Market research with farmers
Electrified by this attitude, the expert in augmented reality and geodata analysis sought out the professor. The professor put him in touch with an interested farmer, ex-analyst consultant and current business partner of SRC. The two spent the next half year interviewing farmers, developing the idea of the micro-robots, as well as their per-plant service. Robotics, artificial intelligence, and location tracking techniques provided the foundation for the new business model.

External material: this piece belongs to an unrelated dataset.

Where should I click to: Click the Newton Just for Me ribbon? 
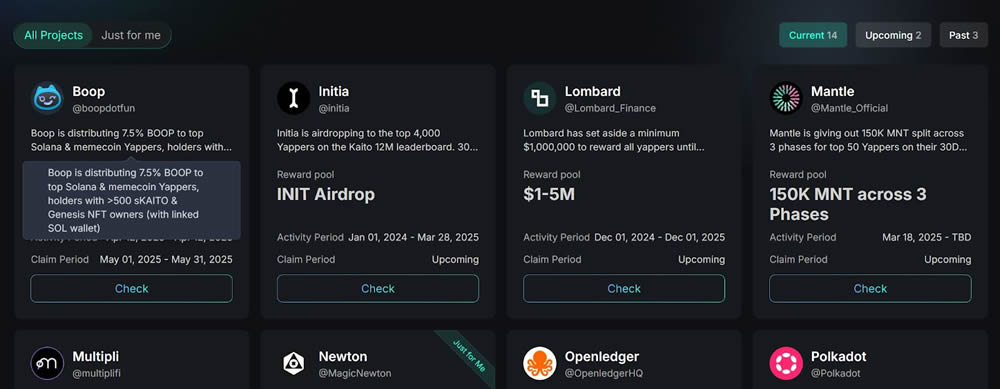(x=469, y=357)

Getting the idea with crowdfunding
A few years later, the team decided to launch a crowdfunding campaign to raise money to implement their ideas. The background to the vision was that many small investors, rather than a few large venture capitalists, could help preserve the original idea rather than dilute its base.
Unexpected success attracts more funding
The small startup was able to secure five million pounds from nearly 1800 investors in a very short period of time, including many ecologically minded communities. This success also attracted interest from major backers, such as venture investor 7Percent, which believes SRC has the disruptive potential to be a billion-dollar business. But the British government is also subsidizing the company with a further four million pounds.
SRC: Increasing food production and reducing environmental damage
SRC’s team of developers, engineers, farmers, researchers and designers have set themselves the ambitious goal of shaping a new agriculture. A future in which food production can be further increased. More individualized care of plants and more sustainable methods of weed treatment are intended to accomplish this. At the same time, however, the goal is to drastically reduce the environmental damage that often accompanies such practices.
Tom, Dick and Harry: The robotic future of agriculture?
To achieve this, they are relying on mini-robots that not only grow crops and control their growth, but can also intervene when problems arise. The machines, christened Tom, Dick and Harry, do not use any chemicals in their work, which can lead to a reduction of up to 93 percent in the amount of pesticides used. Instead, they visit plants classified as weeds, which can cause damage to resident businesses of up to £400 million a year. During near-field analysis, the devices then autonomously decide whether the initial classification was correct, and if so, the weed is treated with the electricity method Zapping.
More sustainable agriculture
This farming method, which developers call no-till robotics, uses farm robotics not only to minimize chemical use. Robotics and AI also help reduce emissions by preventing soil erosion and unnecessary runoff of important resources, such as water, with their gentler farming methods. Currently, about twenty field trials are underway with weed mapping and zapping.